My everyday, ordinary life is full – a farm-full of animals, a calendar-full of plans, a house-full of hungry tiny people. Maybe it’s too full, sometimes I wonder if I can even carry it to the altar, if my back will break under the weight of it all. I have some big dreams that I’m squeezing in at nap times and in-between times. When I do embrace a dream, I apologize for it, guiltily scurrying after my hopes instead of believing that God has given me grace for both my family and myself.

I texted a former horsey coworker and dear friend recently and asked her how to stop apologizing when I teach horseback riding at the barn – I feel so inadequate and I am so very aware of my own shortcomings – what could be a gift of humility has reached a point of self-disgust, as I flail wildly in search of balance. She replied, simply: “you are enough.”

YOU ARE ENOUGH.

This – your everyday, ordinary, walking-around life – is enough. This is all the offering God requires, the best gift I can give to him.

When I look around my none-too-tidy house and my little bank account, when I think of the many ways that I am not the mother, wife, friend, instructor, writer I wish I could be – it is enough. I am enough. All I have to do is what many memoirists simply call “The Work” – the job before us, the story that is only ours to tell, the everyday, ordinary, walking-around that only we can do.

I can strive to be better and ask for grace to grow. But I do not have to live in shame because I am not who I wish I was, I don’t have to apologize for my dreams, my existence, my hope. Because the text doesn’t say, “figure it out you terrible human and stop being so bad at everything” – it says, “here’s what I want you to do, God helping you”.

God helping you.

Maybe I can’t believe that I’m enough when I’m on my own. Maybe God helping me looks like the kind, wise text from an old friend, who knew what to say when I felt most worthless. Maybe it’s long twilights spent in the presence of horses, listening to their breath and letting them remind me what I already know. Maybe it’s the kindness of my husband, taking the baby at 3 am even though it’s my turn, even though we’re both exhausted. Maybe God is here, in my everyday, ordinary, walking-around existence, in fire-pit laughter and late-night budgets and high hopes and toddler tantrums.

Later in the chapter it says, “Love from the center of who you are; don’t fake it. Run for dear life from evil; hold on for dear life to good.
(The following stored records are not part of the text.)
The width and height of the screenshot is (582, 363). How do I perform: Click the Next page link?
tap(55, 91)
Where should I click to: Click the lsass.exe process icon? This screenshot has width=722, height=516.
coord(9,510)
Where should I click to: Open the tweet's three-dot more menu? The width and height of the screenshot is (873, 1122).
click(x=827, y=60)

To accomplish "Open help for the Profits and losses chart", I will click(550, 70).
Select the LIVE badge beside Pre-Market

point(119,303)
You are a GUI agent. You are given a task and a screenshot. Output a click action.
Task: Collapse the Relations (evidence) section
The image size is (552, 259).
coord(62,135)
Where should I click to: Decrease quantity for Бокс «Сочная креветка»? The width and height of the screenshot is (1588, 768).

Be good friends who love deeply; practice playing second fiddle.

I don’t think I can love from the center until I’ve laid the mundane down, let the little things go and the big things shine through. I certainly can’t love deeply if I’m embarrassed by own existence – a person who can’t love herself can’t love anyone else either.
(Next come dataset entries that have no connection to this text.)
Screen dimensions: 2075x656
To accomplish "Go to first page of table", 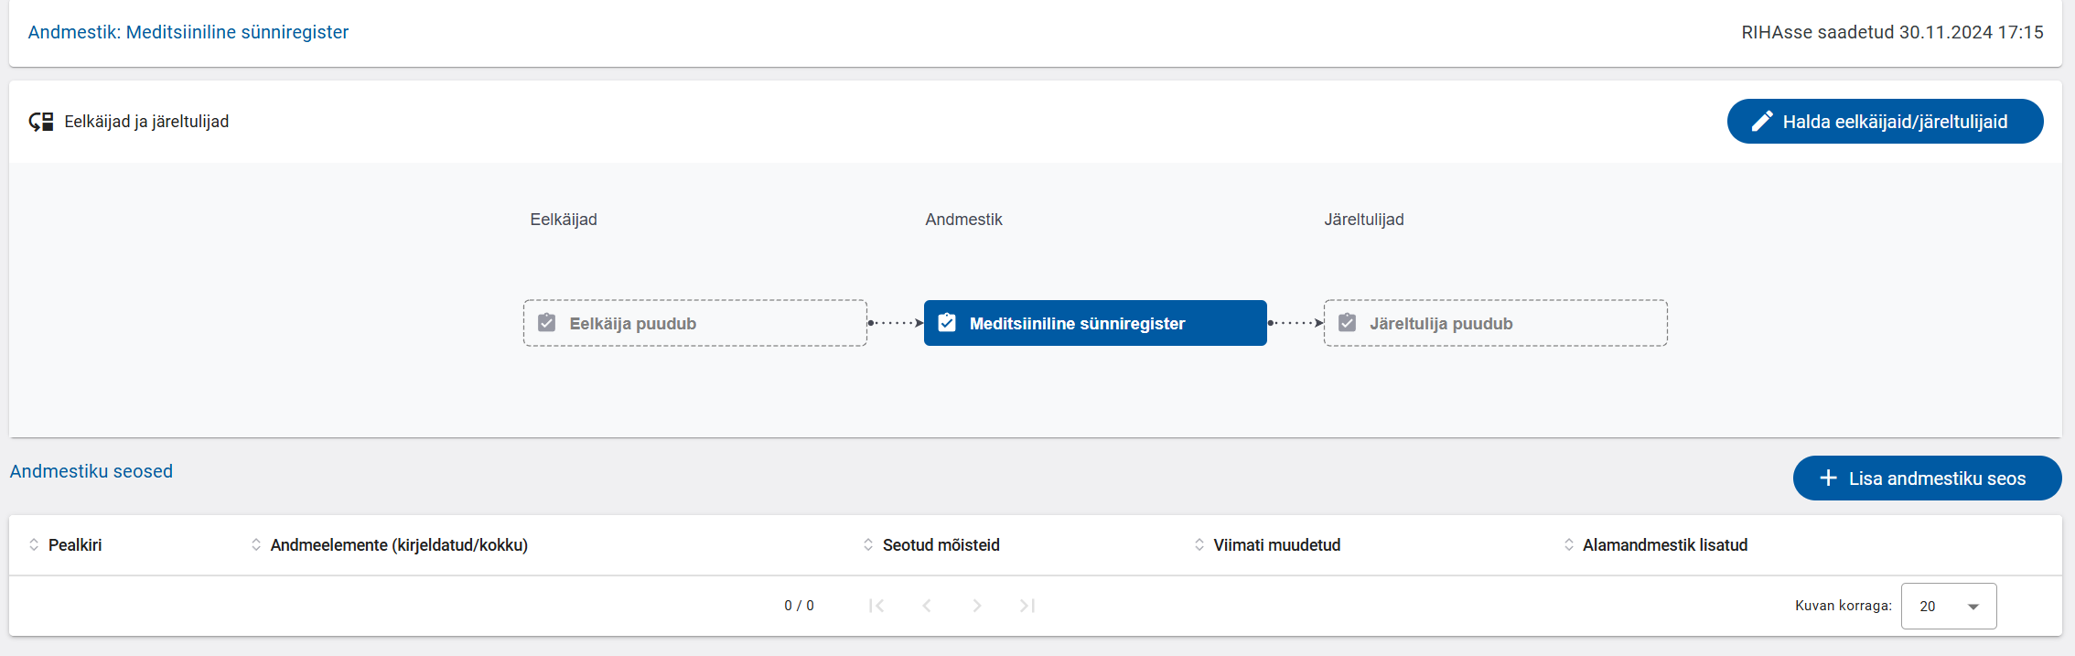I will [876, 606].
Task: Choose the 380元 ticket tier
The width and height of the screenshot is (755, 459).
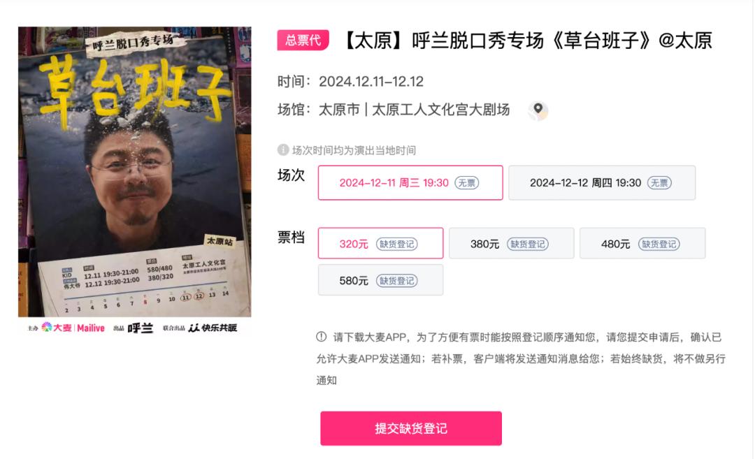Action: pos(511,243)
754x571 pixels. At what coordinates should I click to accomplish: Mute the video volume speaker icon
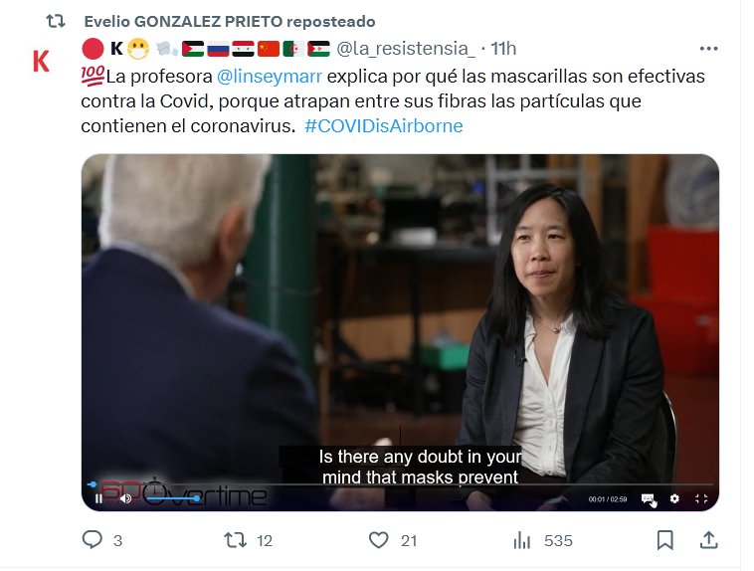(125, 498)
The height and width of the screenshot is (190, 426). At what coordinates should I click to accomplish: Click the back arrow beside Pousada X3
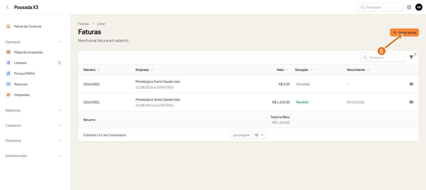pyautogui.click(x=8, y=7)
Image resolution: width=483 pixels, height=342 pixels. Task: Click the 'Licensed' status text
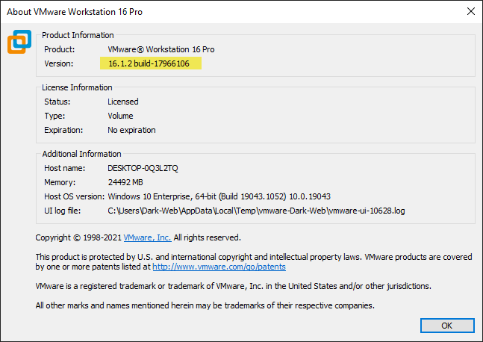(123, 102)
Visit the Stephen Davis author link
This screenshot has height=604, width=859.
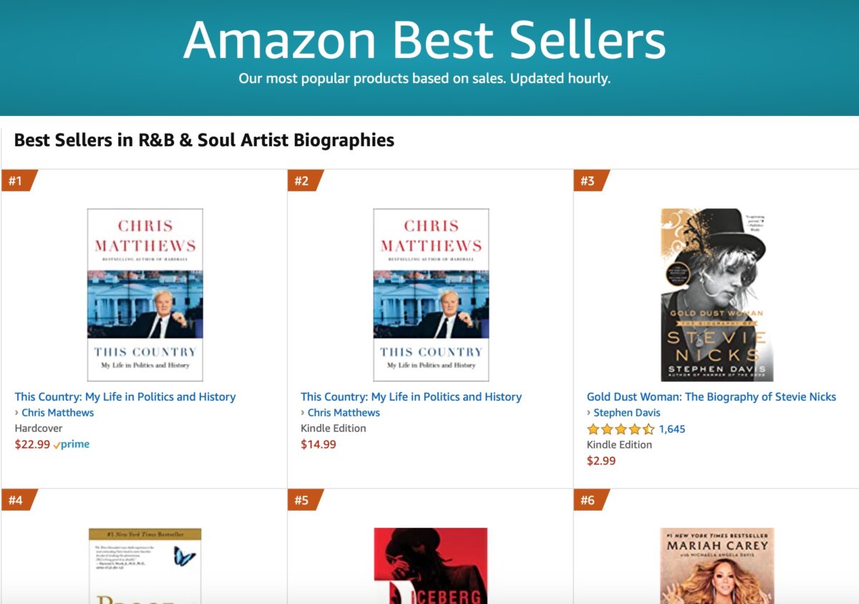pos(627,413)
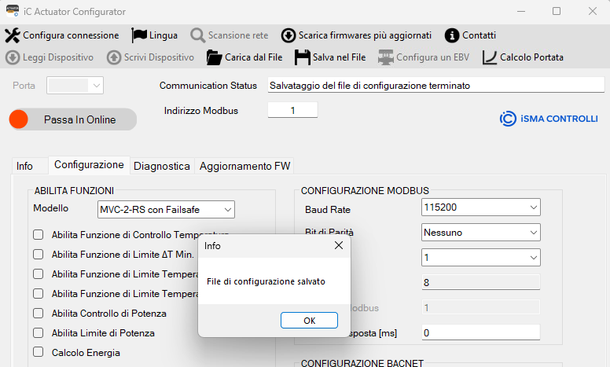This screenshot has width=610, height=367.
Task: Click Salva nel File floppy icon
Action: tap(303, 57)
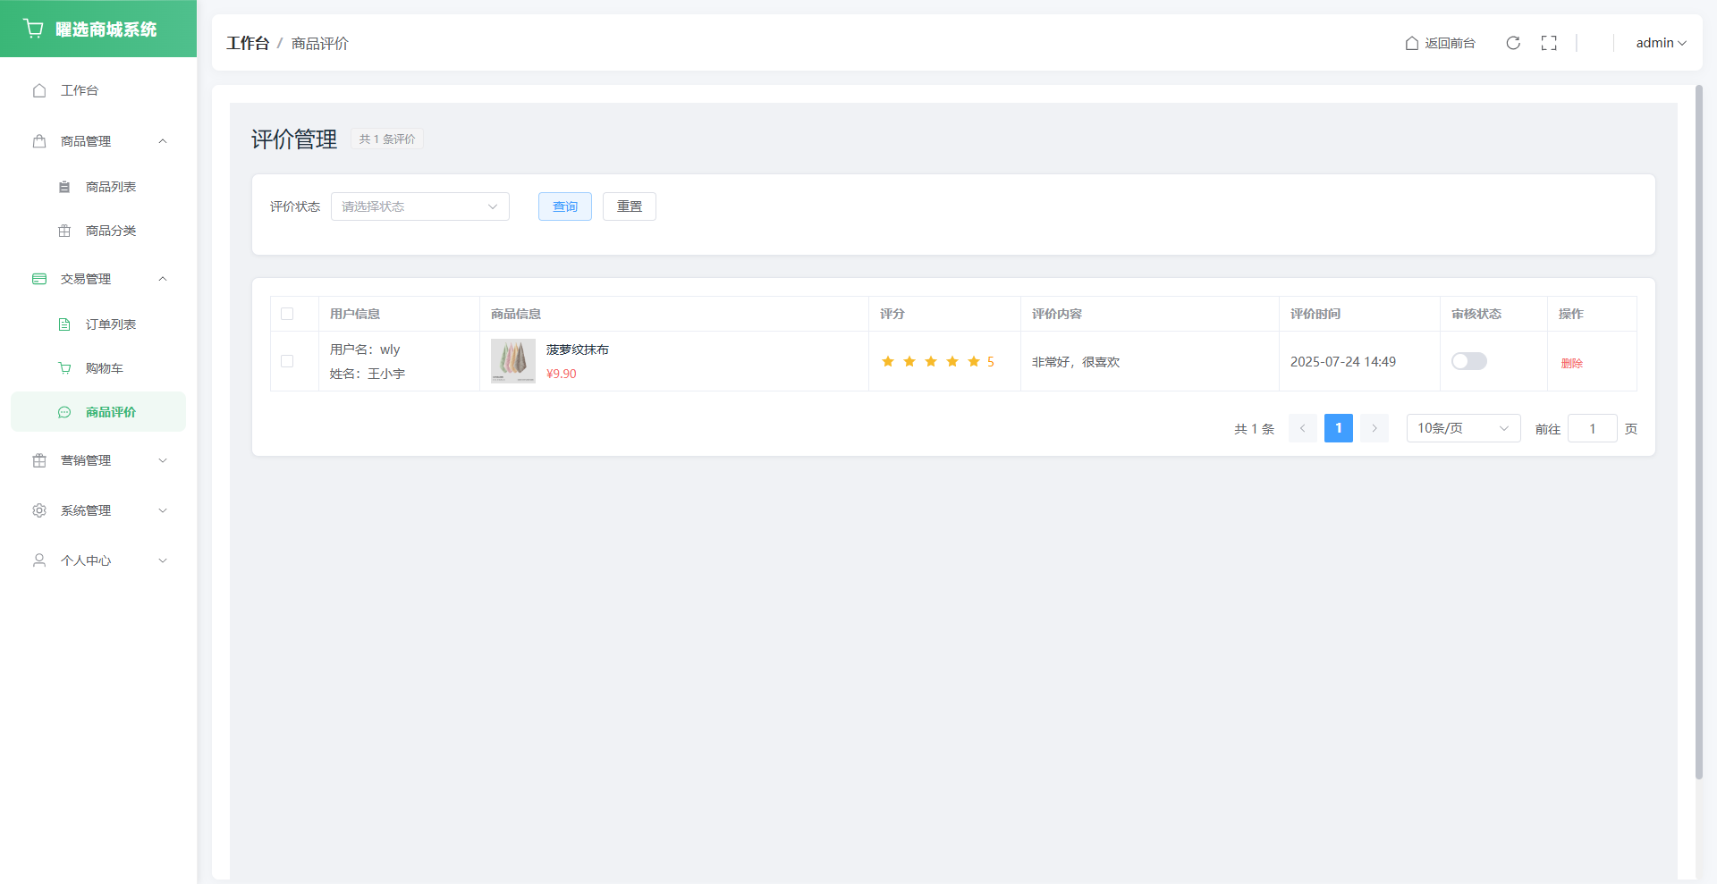Open the 评价状态 status dropdown

[419, 206]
I want to be that kind of love – I want my kids to remember a deep, centered love, a house that clung with dear life to good. I want to live this everyday, ordinary, walking-around life with intention, laying it down as an offering to God with his help, a life that proclaims redemption and hope, not cringing shame.

Until I remember it in my gut I’m going to be reading Romans 12, and repeating to myself, as often as I must: YOU ARE ENOUGH.

Say it with me?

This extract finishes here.